§ YOUR INSTRUCTIONS
All that is wanted is the line with "1101x460 pixels." and each line after it to the end of the data below, set down exactly and without pictures.

§ Dataset items
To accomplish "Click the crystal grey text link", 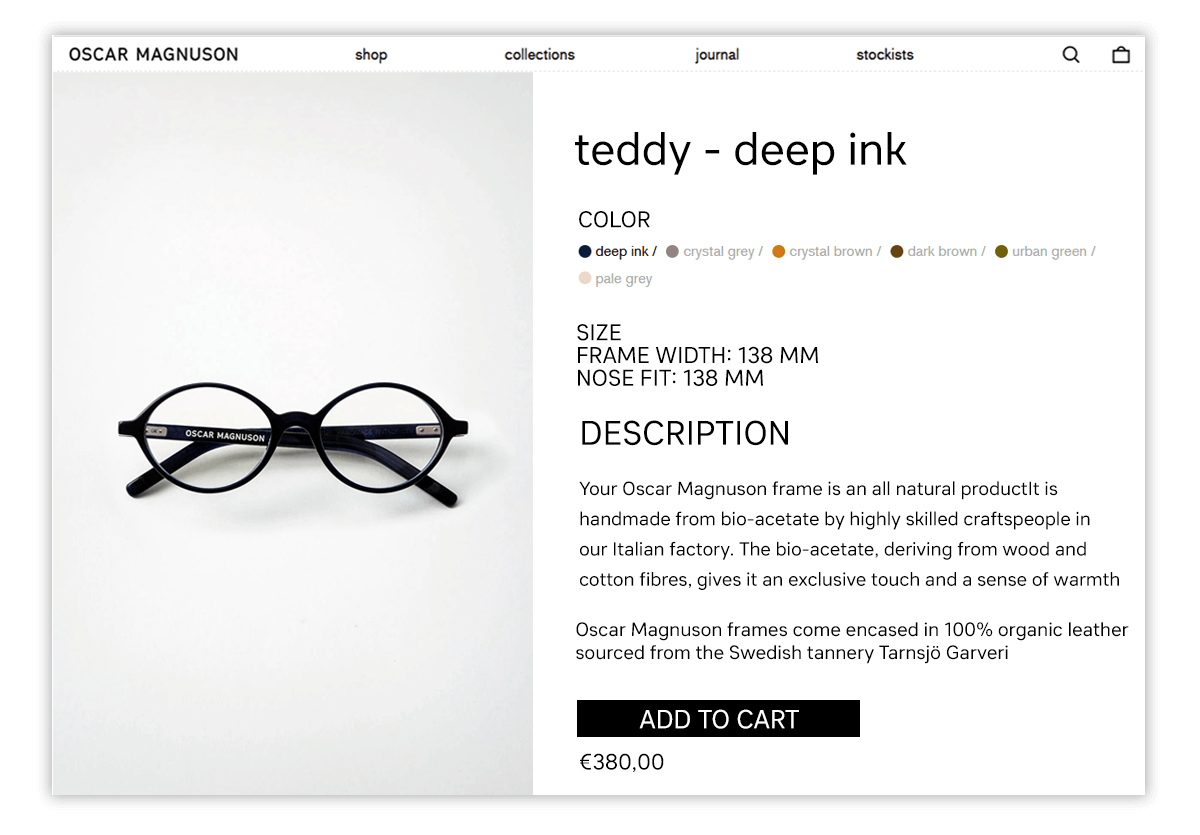I will click(719, 252).
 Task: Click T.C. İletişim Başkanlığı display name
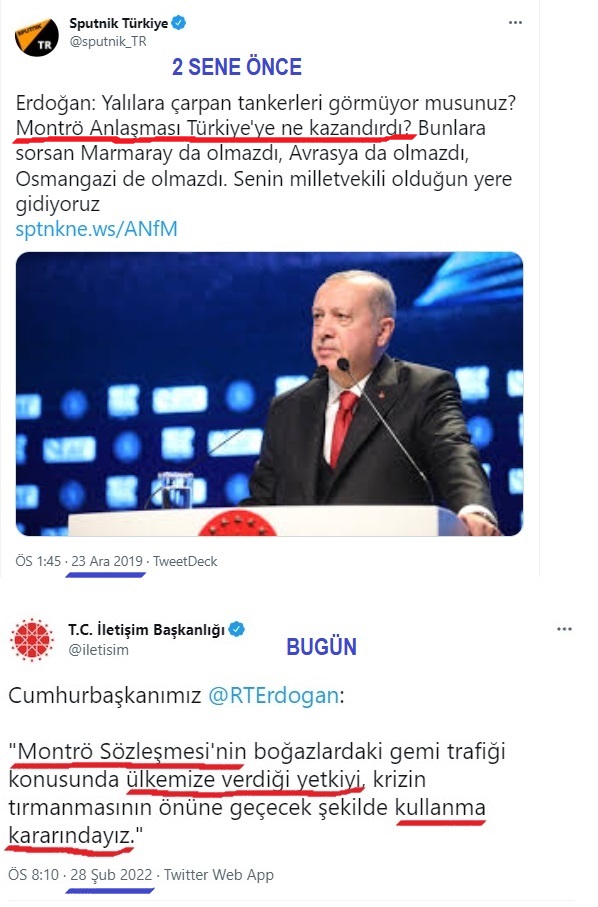(146, 629)
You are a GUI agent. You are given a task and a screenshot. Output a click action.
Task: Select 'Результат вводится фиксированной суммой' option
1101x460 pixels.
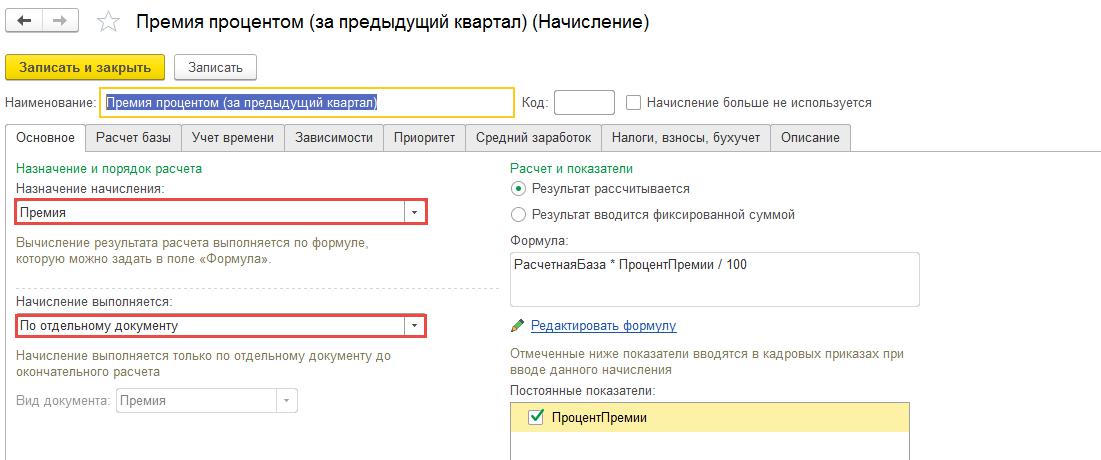tap(518, 214)
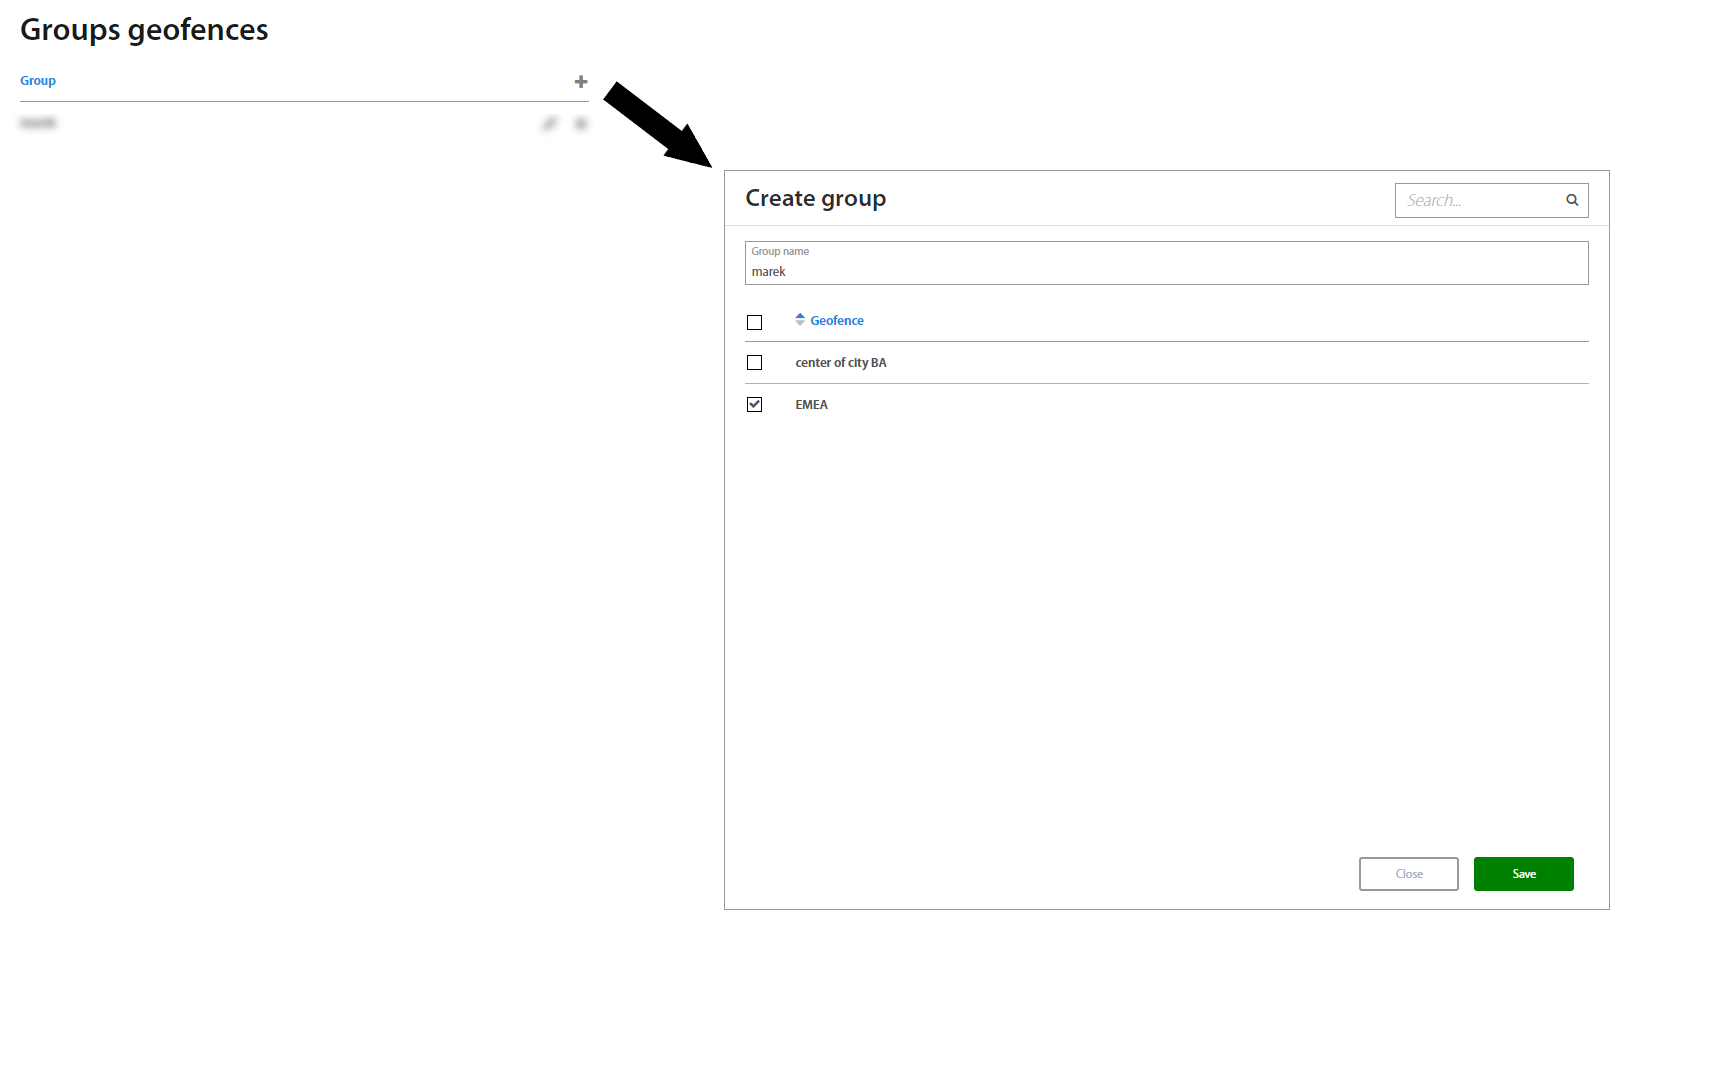The image size is (1720, 1080).
Task: Click the Groups geofences page heading
Action: [x=144, y=30]
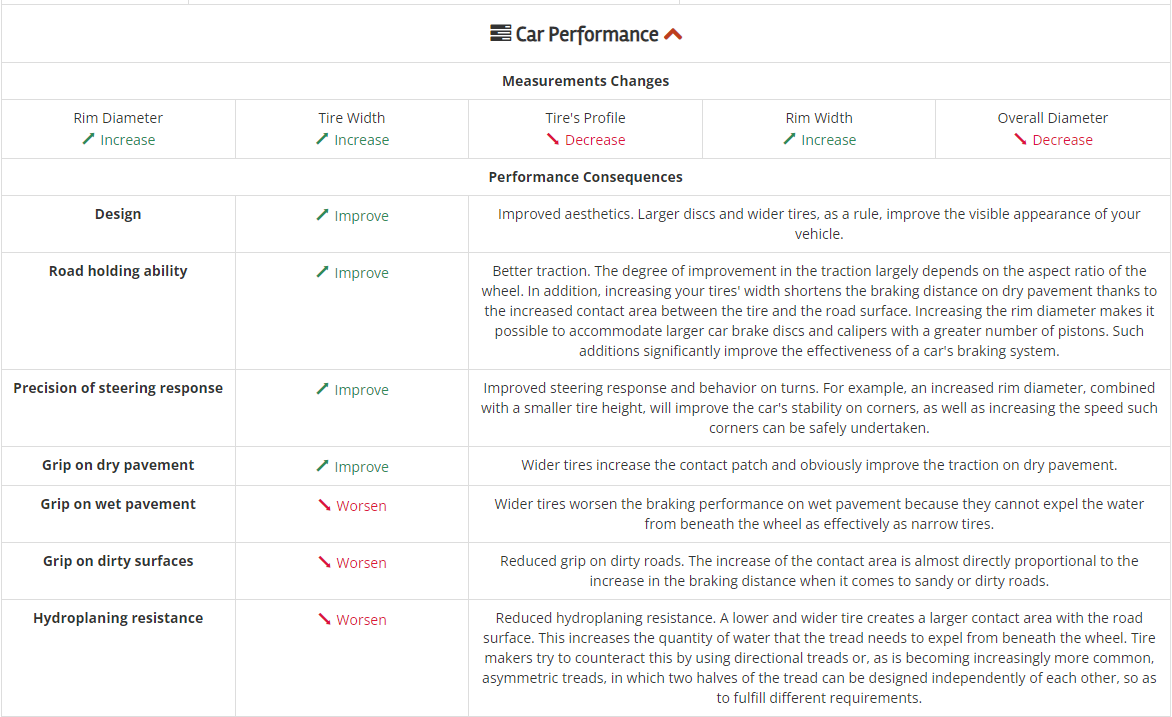Click the Grip on dry pavement label
The width and height of the screenshot is (1172, 717).
point(118,465)
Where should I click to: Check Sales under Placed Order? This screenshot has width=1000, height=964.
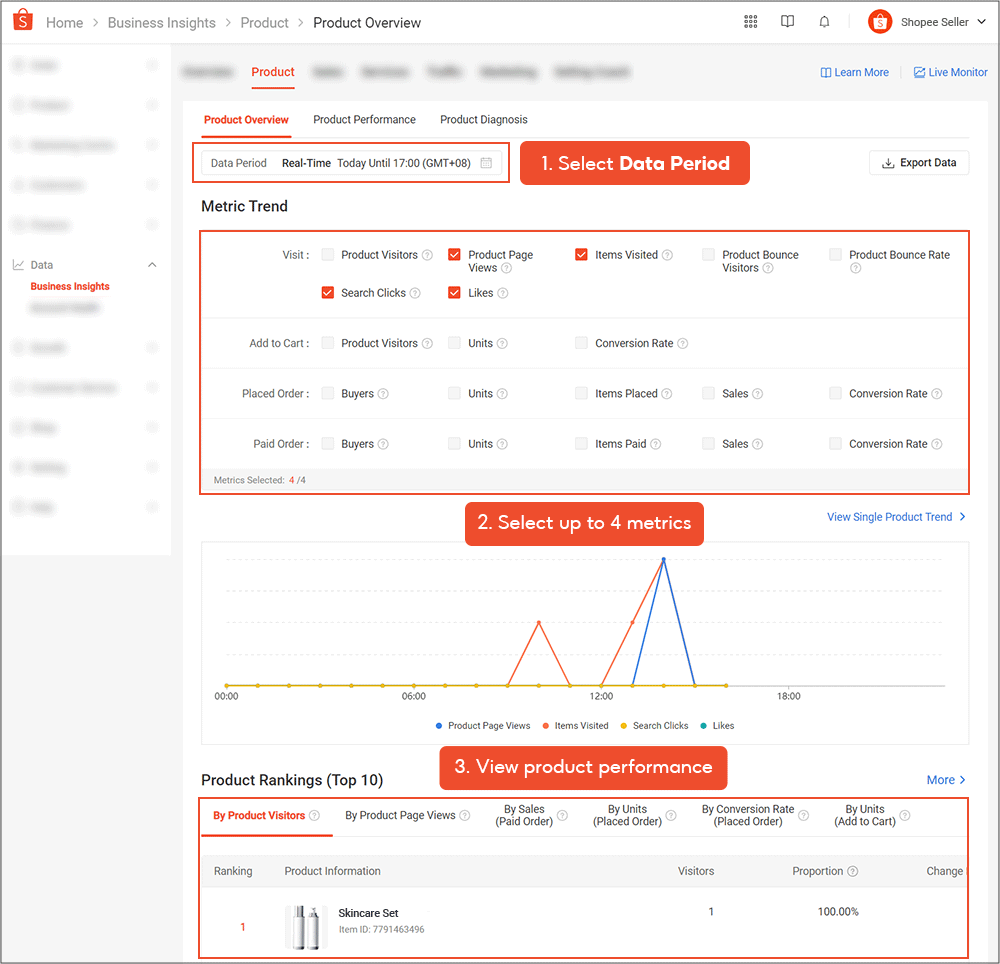(711, 393)
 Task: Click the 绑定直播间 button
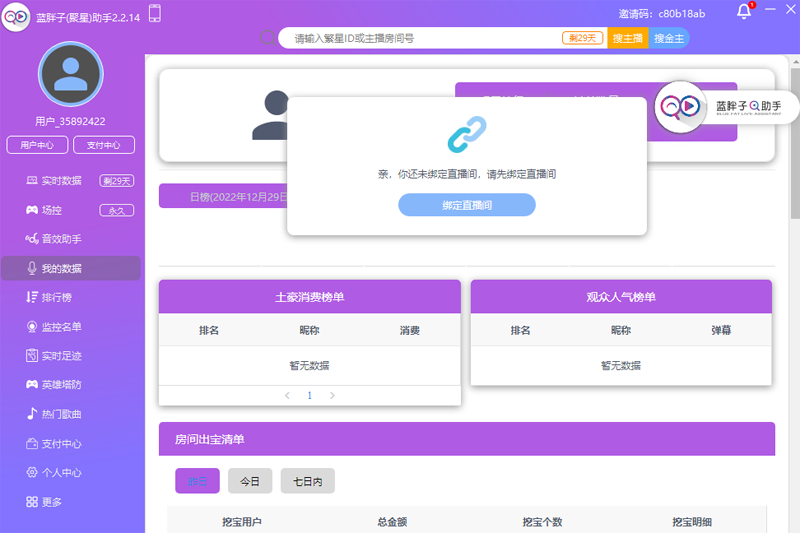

§ SOLUTION FOR THIS EXERCISE
1101x460 pixels.
tap(518, 214)
The image size is (1720, 1080).
Task: Click the Groups geofences page heading
Action: [x=144, y=30]
Click the Grip on dry pavement label
The width and height of the screenshot is (1172, 717).
point(118,465)
Where should I click to: Check Sales under Placed Order? This screenshot has width=1000, height=964.
(711, 393)
 Task: Click the 绑定直播间 button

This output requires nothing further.